──────── Given data

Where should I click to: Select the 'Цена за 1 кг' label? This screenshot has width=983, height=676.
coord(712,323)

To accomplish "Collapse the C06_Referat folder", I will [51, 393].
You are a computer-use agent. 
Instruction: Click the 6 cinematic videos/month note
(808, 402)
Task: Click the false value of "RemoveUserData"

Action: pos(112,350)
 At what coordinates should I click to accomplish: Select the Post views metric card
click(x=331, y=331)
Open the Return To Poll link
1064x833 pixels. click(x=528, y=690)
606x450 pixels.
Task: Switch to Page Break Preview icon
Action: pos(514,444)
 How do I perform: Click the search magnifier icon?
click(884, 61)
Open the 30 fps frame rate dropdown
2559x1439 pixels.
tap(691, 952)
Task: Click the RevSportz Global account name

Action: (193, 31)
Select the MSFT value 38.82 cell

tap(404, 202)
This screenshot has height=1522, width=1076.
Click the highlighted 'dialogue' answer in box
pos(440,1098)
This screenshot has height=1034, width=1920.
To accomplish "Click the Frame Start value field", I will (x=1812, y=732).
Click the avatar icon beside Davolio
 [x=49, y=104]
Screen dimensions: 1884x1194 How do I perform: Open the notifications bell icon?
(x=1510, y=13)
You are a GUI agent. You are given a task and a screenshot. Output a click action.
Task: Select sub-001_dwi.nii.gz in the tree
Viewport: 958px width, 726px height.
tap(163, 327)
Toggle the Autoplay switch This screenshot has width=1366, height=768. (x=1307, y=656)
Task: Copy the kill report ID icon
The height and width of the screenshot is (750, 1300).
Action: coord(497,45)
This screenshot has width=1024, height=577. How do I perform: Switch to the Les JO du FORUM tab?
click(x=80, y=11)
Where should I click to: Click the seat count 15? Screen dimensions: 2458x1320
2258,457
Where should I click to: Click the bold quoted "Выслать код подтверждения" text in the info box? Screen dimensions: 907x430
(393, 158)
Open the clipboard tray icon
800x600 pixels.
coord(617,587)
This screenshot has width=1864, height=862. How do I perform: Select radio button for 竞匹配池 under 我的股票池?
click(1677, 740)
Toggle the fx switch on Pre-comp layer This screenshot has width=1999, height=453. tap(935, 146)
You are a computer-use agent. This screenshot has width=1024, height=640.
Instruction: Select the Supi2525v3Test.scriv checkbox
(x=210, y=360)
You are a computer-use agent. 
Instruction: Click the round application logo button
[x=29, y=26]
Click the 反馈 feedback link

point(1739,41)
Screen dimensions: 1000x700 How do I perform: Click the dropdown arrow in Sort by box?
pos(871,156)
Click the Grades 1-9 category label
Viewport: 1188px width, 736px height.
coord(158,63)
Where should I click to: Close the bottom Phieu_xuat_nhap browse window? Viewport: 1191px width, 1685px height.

────────────────

Please print the stretch of the data above, from its very first line through the line that contains "click(1677, 740)", word for word and with both ends included.

Where should I click to: Select the 'Цена за 1 кг' label? This screenshot has width=983, height=676.
coord(712,323)

To accomplish "Collapse the C06_Referat folder", I will [51, 393].
You are a computer-use agent. 
Instruction: Click the 6 cinematic videos/month note
(808, 402)
Task: Click the false value of "RemoveUserData"

Action: pos(112,350)
 At what coordinates should I click to accomplish: Select the Post views metric card
click(x=331, y=331)
Open the Return To Poll link
1064x833 pixels. click(x=528, y=690)
606x450 pixels.
Task: Switch to Page Break Preview icon
Action: pos(514,444)
 How do I perform: Click the search magnifier icon?
click(884, 61)
Open the 30 fps frame rate dropdown
2559x1439 pixels.
tap(691, 952)
Task: Click the RevSportz Global account name

Action: (193, 31)
Select the MSFT value 38.82 cell

tap(404, 202)
This screenshot has height=1522, width=1076.
Click the highlighted 'dialogue' answer in box
pos(440,1098)
This screenshot has height=1034, width=1920.
To accomplish "Click the Frame Start value field", I will (x=1812, y=732).
Click the avatar icon beside Davolio
 [x=49, y=104]
Screen dimensions: 1884x1194 How do I perform: Open the notifications bell icon?
(x=1510, y=13)
You are a GUI agent. You are given a task and a screenshot. Output a click action.
Task: Select sub-001_dwi.nii.gz in the tree
Viewport: 958px width, 726px height.
tap(163, 327)
Toggle the Autoplay switch This screenshot has width=1366, height=768. (x=1307, y=656)
Task: Copy the kill report ID icon
The height and width of the screenshot is (750, 1300).
Action: coord(497,45)
This screenshot has width=1024, height=577. How do I perform: Switch to the Les JO du FORUM tab?
click(x=80, y=11)
Where should I click to: Click the seat count 15? Screen dimensions: 2458x1320
2258,457
Where should I click to: Click the bold quoted "Выслать код подтверждения" text in the info box? Screen dimensions: 907x430
(393, 158)
Open the clipboard tray icon
800x600 pixels.
coord(617,587)
This screenshot has width=1864, height=862. How do I perform: Select radio button for 竞匹配池 under 我的股票池?
click(1677, 740)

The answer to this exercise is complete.